Has your own view of your novel changed in any way since its release?

I’m aware that some readers missed the subtle clues to the mystery and had to re-read the book to figure out what was going on in the end. A movie allows you to emphasise that stuff more easily with a lingering shot on a manky swimming pool, for example. But it’s still a twisty noir. You’re still going to have to concentrate.

A new group exhibition inspired by Lauren Beukes’s award-winning novel Zoo City explores themes of xenophobia, city life, suburbia and paranoia.

Have you been surprised by any interpretation of the work, and will this inform your script?
I love getting fan art (my favourites include work by Werner Diedericks and Jonno Cohen) and the Zoo City exhibition put together at the Old Fort by Wits student curators was mindblowing. I love seeing what other people take from my work and how it sparks in their heads. See also the official Zoo City soundtrack from African Dope (www.africandope.co.za/zoocity), some of which I hope we’ll be able to use for the film.

I suppose this might be an impossible question to answer so early in the process, but perhaps your own experiences of seeing novels translated onto the big screen will give you some idea. How do you think audiences will relate to the story in a different medium? Is there something about the process of reading that immerses the reader more deeply into the world you have created?

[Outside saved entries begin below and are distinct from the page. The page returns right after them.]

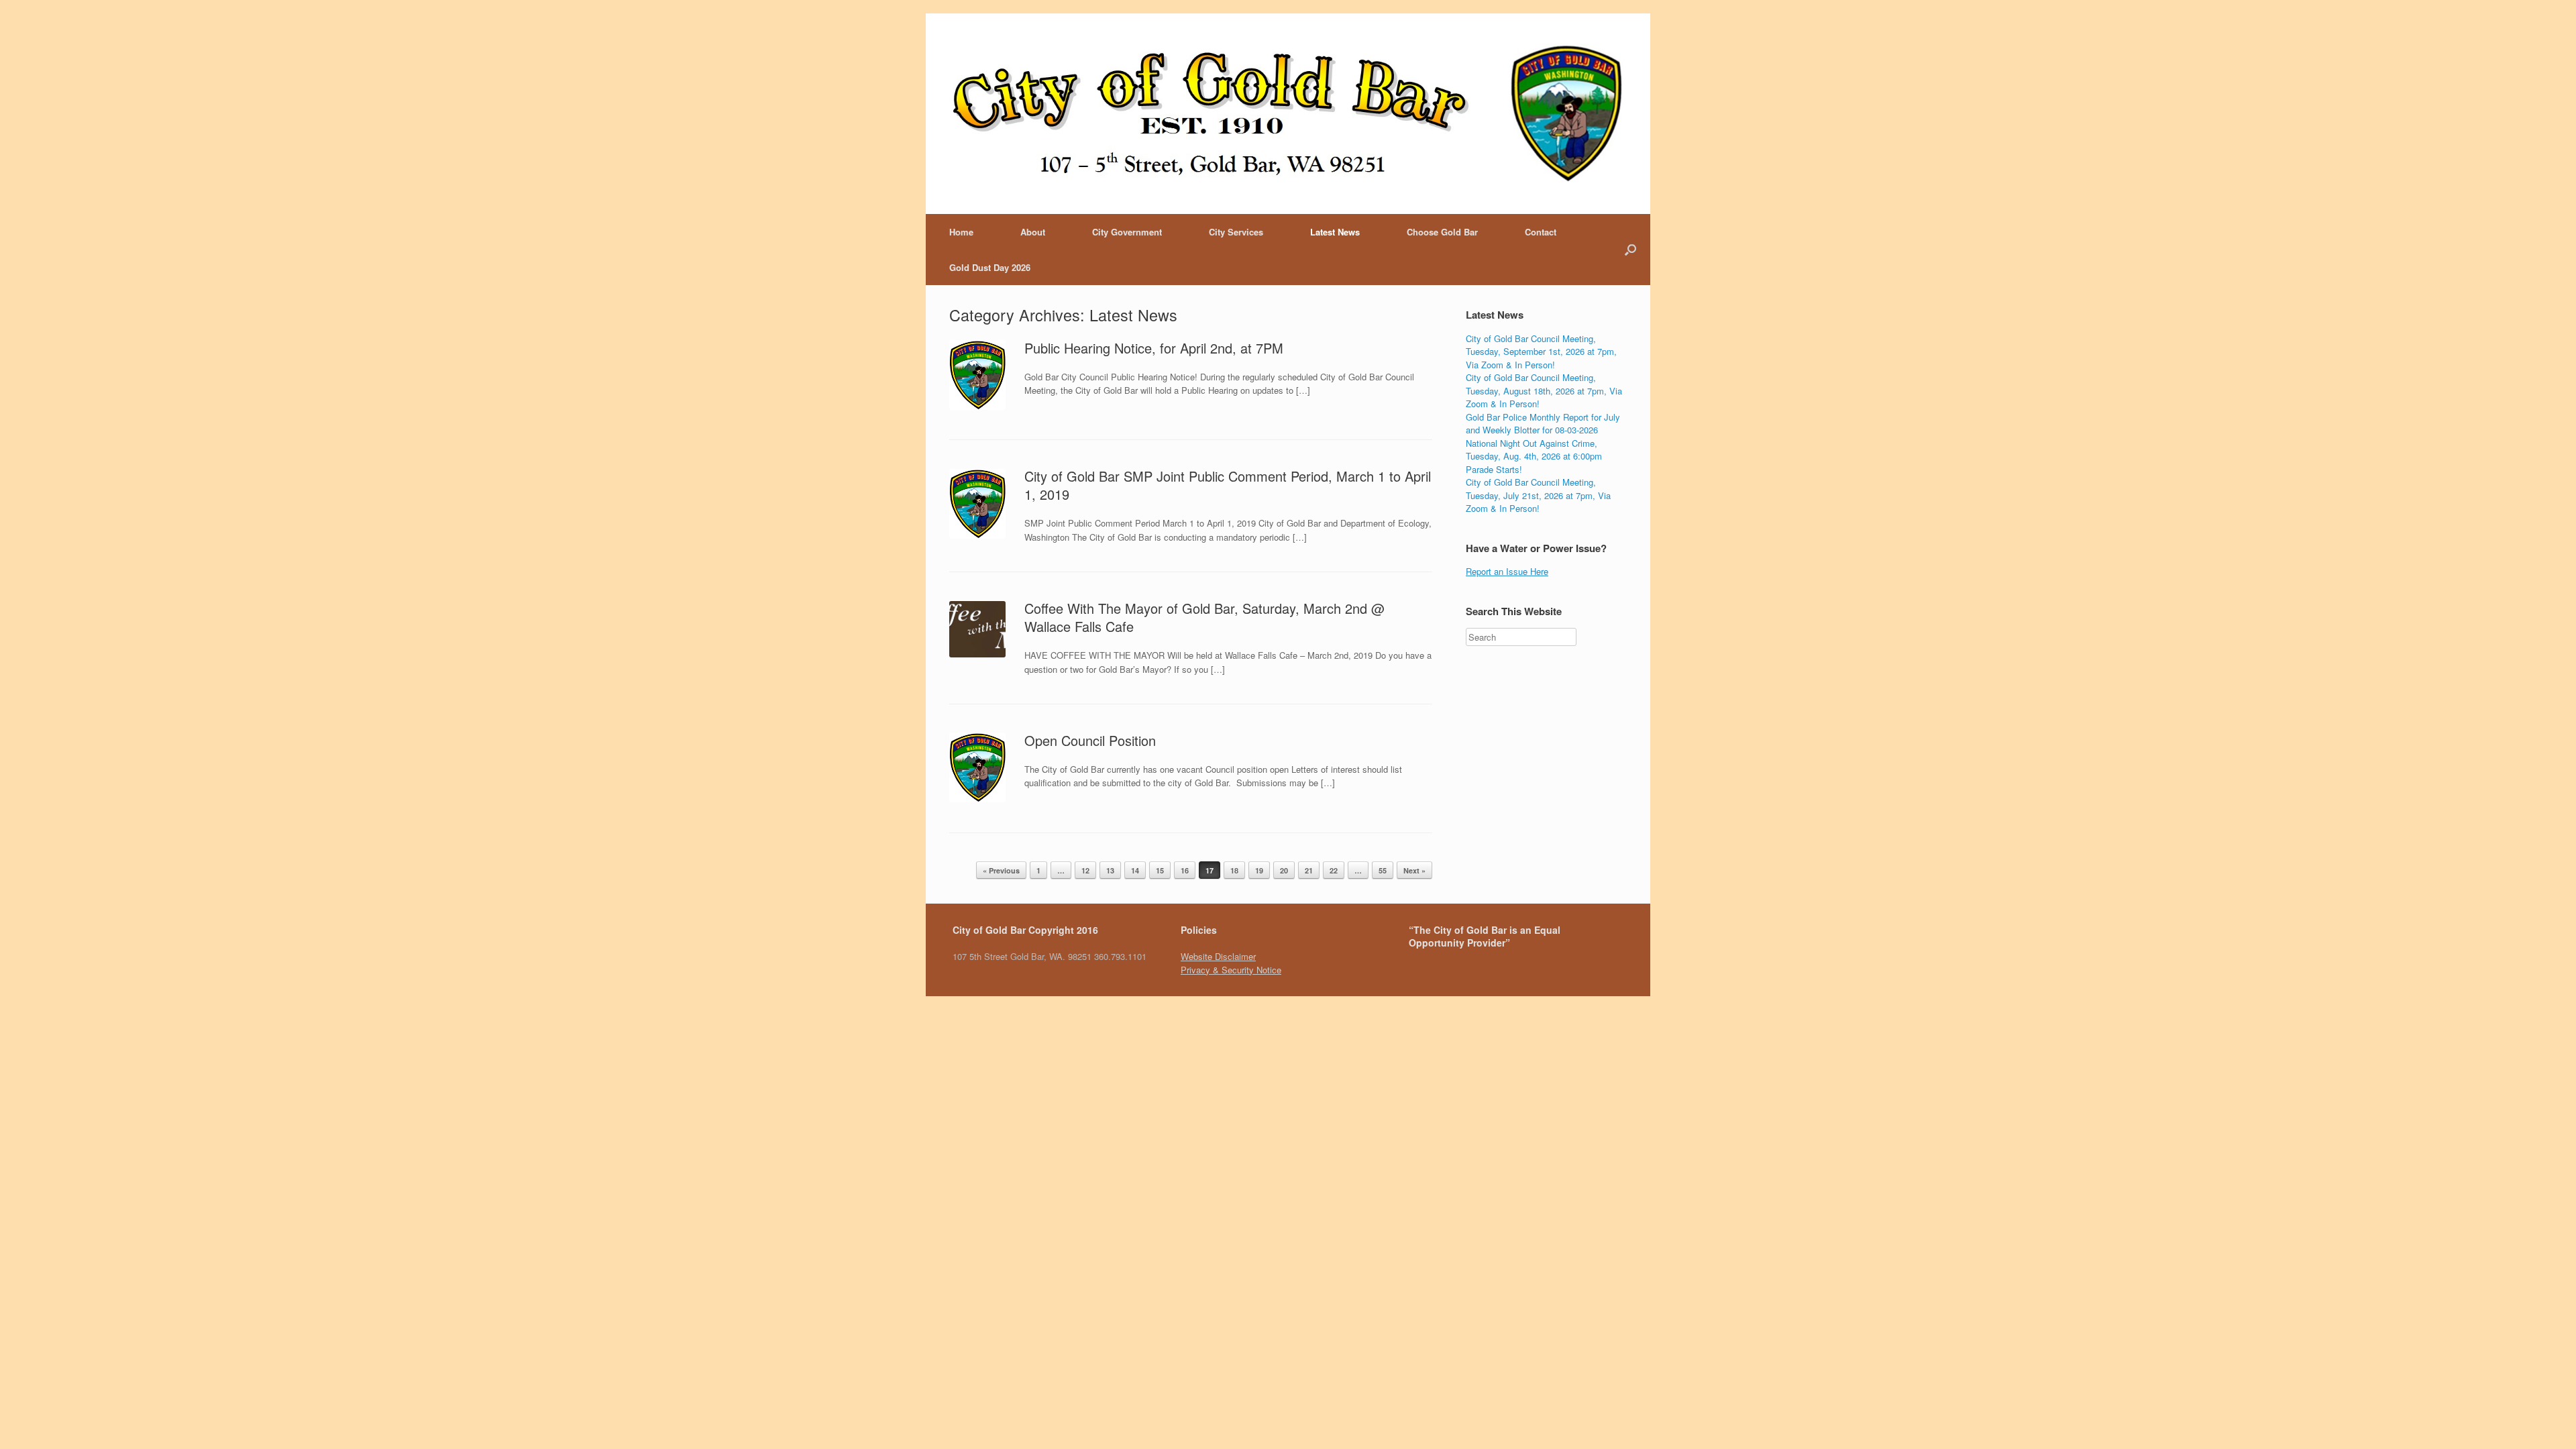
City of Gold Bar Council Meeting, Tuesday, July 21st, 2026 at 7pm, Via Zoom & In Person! (1538, 495)
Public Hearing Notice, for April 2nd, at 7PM (1153, 348)
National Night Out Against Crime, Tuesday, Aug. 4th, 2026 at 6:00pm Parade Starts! (1534, 456)
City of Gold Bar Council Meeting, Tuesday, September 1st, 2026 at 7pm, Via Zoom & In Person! (1541, 351)
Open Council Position (1090, 740)
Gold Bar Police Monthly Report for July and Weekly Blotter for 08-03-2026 (1543, 424)
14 (1135, 870)
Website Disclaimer (1218, 956)
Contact (1540, 231)
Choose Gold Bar (1442, 231)
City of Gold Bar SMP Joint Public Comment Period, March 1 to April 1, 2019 (1227, 485)
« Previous (1001, 870)
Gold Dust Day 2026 (989, 267)
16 (1185, 870)
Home (961, 231)
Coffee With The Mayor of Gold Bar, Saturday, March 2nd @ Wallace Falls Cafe (1204, 617)
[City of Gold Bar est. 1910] (1288, 114)
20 (1284, 870)
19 (1259, 870)
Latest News (1335, 231)
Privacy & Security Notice (1231, 969)
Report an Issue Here (1507, 571)
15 (1160, 870)
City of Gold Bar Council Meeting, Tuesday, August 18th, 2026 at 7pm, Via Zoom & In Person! (1544, 390)
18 (1234, 870)
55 (1383, 870)
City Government (1127, 231)
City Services (1236, 231)
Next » (1414, 870)
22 (1334, 870)
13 (1110, 870)
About (1032, 231)
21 (1309, 870)
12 (1085, 870)
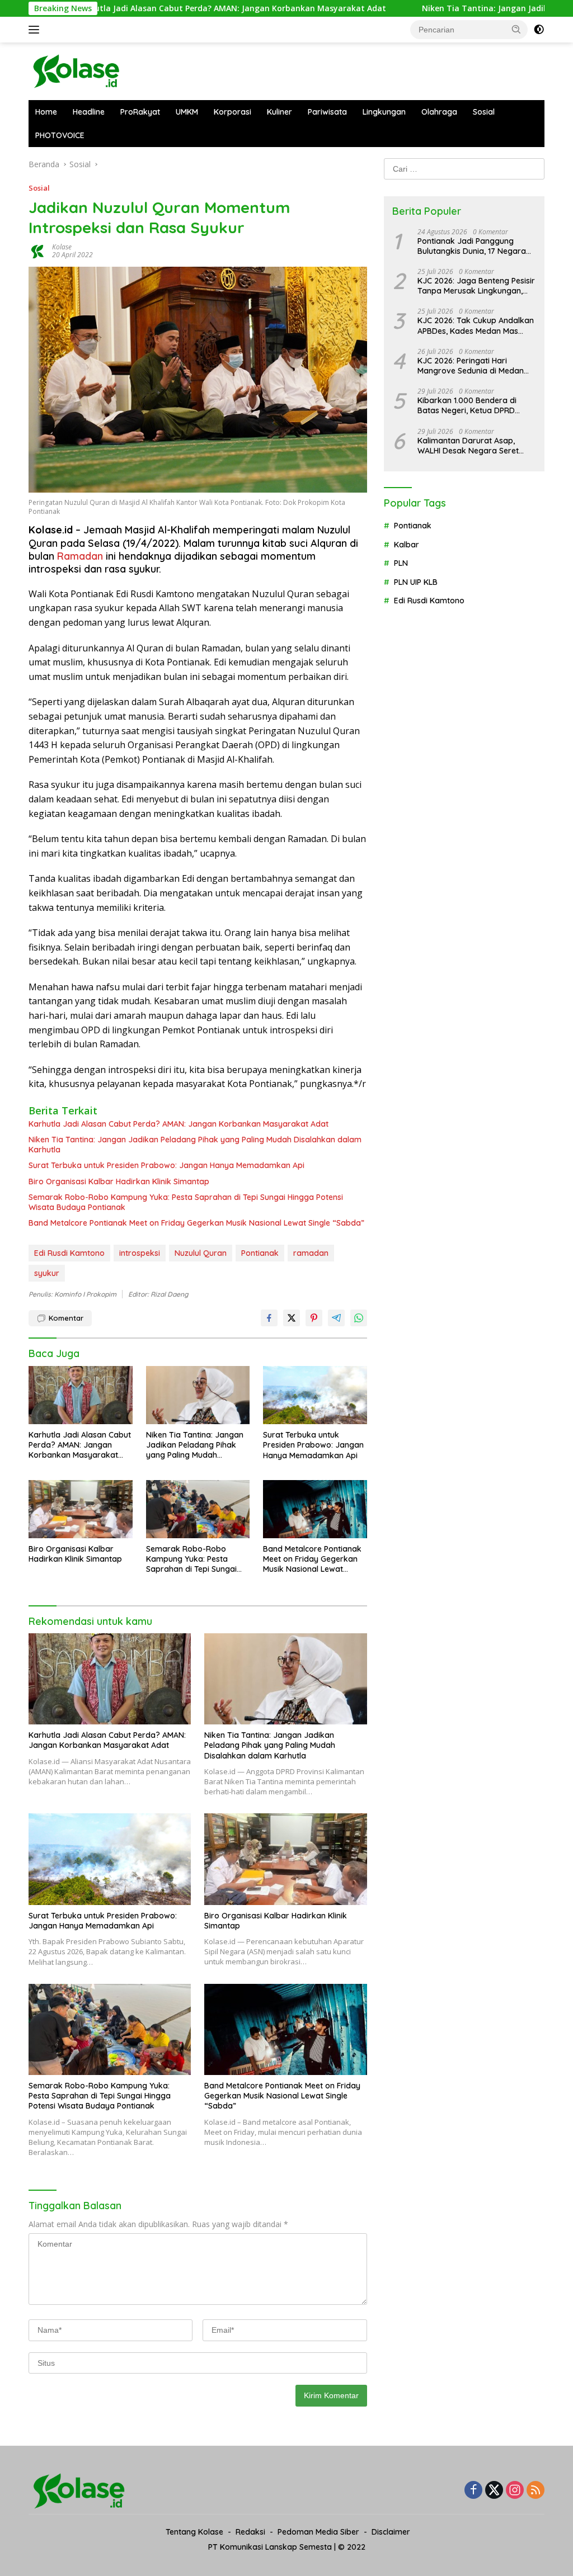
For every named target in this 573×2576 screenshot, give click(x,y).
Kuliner (279, 112)
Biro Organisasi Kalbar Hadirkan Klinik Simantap (119, 1181)
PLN (401, 563)
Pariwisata (327, 112)
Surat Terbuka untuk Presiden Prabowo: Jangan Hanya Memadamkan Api (166, 1165)
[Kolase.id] (76, 70)
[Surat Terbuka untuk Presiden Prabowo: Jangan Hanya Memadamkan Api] (315, 1395)
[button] (516, 29)
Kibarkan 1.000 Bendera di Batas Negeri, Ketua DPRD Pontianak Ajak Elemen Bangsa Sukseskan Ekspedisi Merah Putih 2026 (475, 405)
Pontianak (260, 1253)
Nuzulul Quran (201, 1253)
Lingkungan (384, 112)
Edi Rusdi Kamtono (69, 1253)
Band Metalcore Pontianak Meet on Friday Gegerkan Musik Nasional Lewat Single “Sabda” (196, 1223)
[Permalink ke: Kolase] (37, 250)
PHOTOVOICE (59, 135)
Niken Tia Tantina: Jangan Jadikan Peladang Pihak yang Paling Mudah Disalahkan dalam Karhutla (195, 1145)
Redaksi (250, 2532)
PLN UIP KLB (416, 582)
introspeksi (139, 1253)
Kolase (62, 247)
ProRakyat (140, 112)
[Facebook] (473, 2491)
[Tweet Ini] (291, 1318)
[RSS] (535, 2491)
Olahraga (439, 112)
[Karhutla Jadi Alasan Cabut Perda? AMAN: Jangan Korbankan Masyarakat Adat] (81, 1395)
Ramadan (80, 556)
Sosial (484, 112)
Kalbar (406, 545)
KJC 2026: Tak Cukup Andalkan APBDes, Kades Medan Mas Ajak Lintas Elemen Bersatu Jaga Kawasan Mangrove (475, 325)
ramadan (310, 1253)
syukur (46, 1273)
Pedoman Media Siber (318, 2532)
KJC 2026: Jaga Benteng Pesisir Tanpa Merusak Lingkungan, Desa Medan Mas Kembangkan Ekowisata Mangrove (476, 286)
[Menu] (36, 29)
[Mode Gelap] (538, 29)
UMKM (187, 112)
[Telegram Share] (336, 1318)
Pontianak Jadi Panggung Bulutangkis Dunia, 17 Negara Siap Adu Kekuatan (471, 246)
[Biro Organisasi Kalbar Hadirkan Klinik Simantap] (81, 1509)
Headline (89, 112)
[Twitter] (494, 2491)
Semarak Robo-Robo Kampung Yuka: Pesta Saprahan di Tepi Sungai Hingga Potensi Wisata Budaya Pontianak (186, 1202)
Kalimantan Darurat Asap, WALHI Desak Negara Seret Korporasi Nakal (468, 446)
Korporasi (232, 112)
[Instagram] (515, 2491)
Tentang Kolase (194, 2532)
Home (46, 112)
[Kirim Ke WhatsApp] (358, 1318)
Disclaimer (391, 2532)
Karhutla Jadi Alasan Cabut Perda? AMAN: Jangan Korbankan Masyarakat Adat (158, 8)
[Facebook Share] (269, 1318)
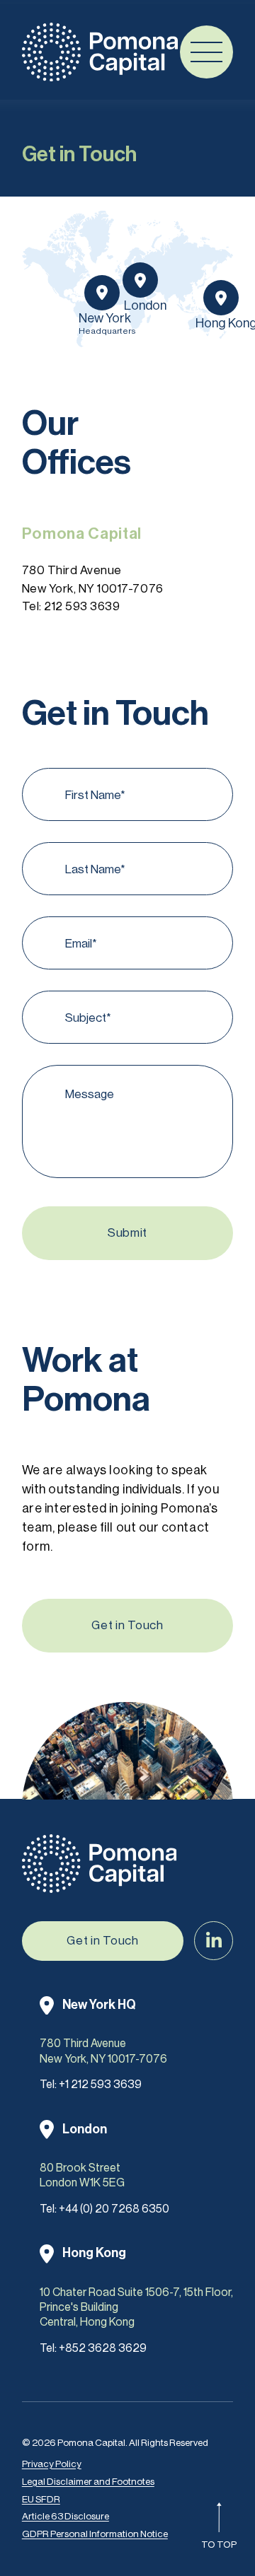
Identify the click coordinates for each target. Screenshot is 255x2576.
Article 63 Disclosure (65, 2516)
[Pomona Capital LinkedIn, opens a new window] (213, 1940)
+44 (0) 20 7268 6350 (114, 2208)
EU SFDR (41, 2499)
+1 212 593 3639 (100, 2084)
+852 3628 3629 (103, 2348)
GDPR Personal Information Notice (95, 2534)
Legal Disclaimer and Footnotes (88, 2481)
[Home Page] (100, 52)
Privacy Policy (51, 2464)
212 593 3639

I think audiences have to let go of the idea that this will be exactly like the book and appreciate that it’s a different medium, a different telling. Books allow you to imagine the world and the characters in your own way. It’s very liberating and certainly more immersive. Film is more accessible, but maybe the characters aren’t exactly as you imagined them, the streets not quite that shade of mean you had in your head.

Can I add that movie development takes a long time and this is only the first part of the process. Now comes that pesky task of raising millions of dollars to actually make it. (If you’ve got spare millions to throw around, get hold of Helena).